Ronald avait sellé ses deux juments. Il s'était levé plus tôt pour nettoyer l'étable et brosser les bêtes, réveillant de bonne heure les hommes qui dormaient encore deux mètres au-dessus dans leurs lits de fortune. 

Ils avaient fait de l'étable un dortoir qui aurait pu être agréable à vivre s'il n'avait pas été peuplé uniquement par des créatures aussi goguenardes. Il ne valait mieux pas laisser traîner ses bottes dans le passage ou oublier sa ceinture sur le lit d'un autre. 

On risquait de les sentir voler au-dessus de sa tête en pleine nuit. Et si ce n'étaient pas les hommes qui jouaient aux diables farceurs, c'était les chevaux qui décidaient de taper du pied sur les planches de leurs enclos du matin ou qui mangeaient les chapeaux oubliés trop près d'eux. 

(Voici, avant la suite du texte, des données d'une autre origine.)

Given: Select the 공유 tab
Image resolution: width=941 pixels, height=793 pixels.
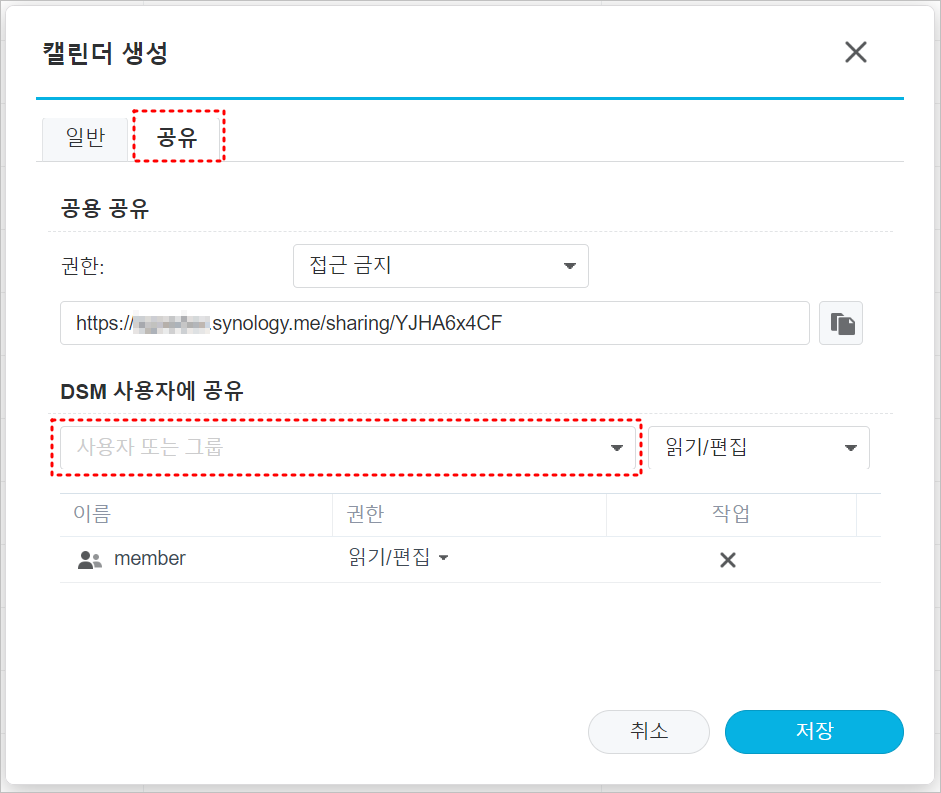Looking at the screenshot, I should 178,136.
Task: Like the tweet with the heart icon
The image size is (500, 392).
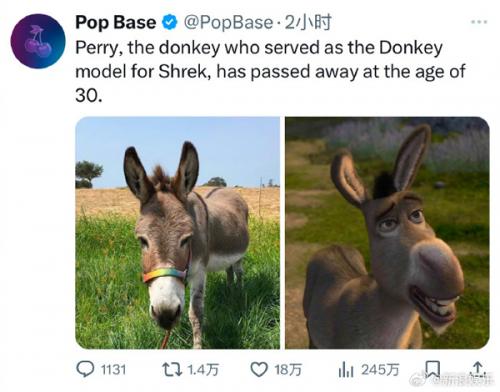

Les quatre travailleurs qui habitaient les lieux avaient l'habitude de vivre ensemble, sous la même tente, dans le même refuge de montagne, dans la même chambre et dans les mêmes tranchées. Tant qu'il y avait un toit ou un morceau de tissu entre eux et le ciel, ils étaient satisfaits. Après la Somme, tout lit fait de paille ou d'un tapis leur convenait. 

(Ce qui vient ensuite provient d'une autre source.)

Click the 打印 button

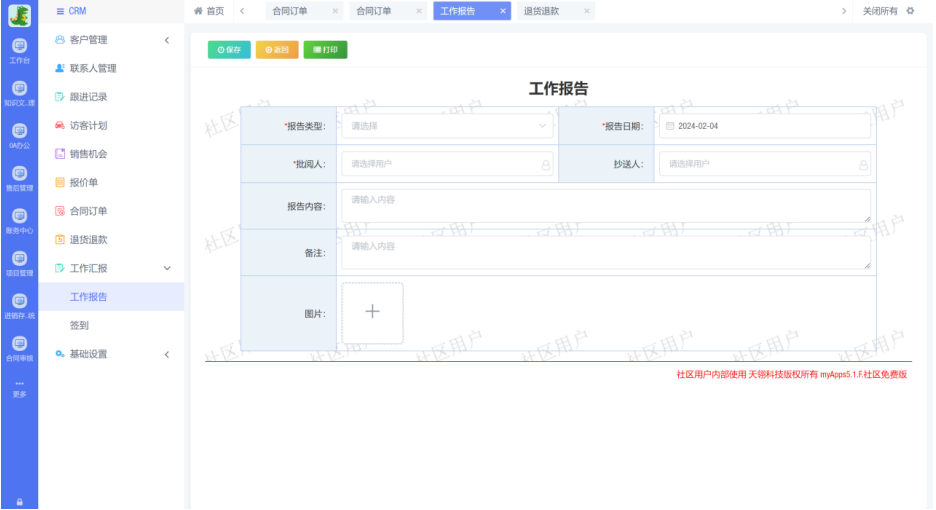[325, 50]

Partout où ils allaient, ils vivaient de la même façon, comme si leur vie n'était qu'une succession d'improvisations sur une seule et même mélodie. Quoi qu'il leur arrive, ils en revenaient toujours au thème de base. Ce thème, c'était eux, tous les quatre, ensemble.

L'immense palefrenier vérifia les sabots des chevaux et resserra leurs sangles. Joshua et la patronne devaient être en route pour la ferme, comme tous les dimanches. Kenneth descendit à l'échelle et s'accroupit devant une caisse pour y poser un morceau de miroir et se raser avec son couteau.

Arlette arriva seule depuis la route de Pinewood, portant à bout de bras les pièges à castor et son fusil. Elle ouvrit la porte de l'étable d'un pied et s'y engouffra rapidement. La voyant approcher sans Joshua, Ronald commença à desseller la jument noire, lui laissant l'alezane aux pattes blanches. Kenneth lâcha immédiatement son couteau, le visage à moitié rasé. Il salua la patronne et l'aida à porter une partie de son chargement jusqu'à Ronnie.

—Tu pars seule aujourd'hui ?

—Joshua est occupé à Bangor, répondit-elle haletante.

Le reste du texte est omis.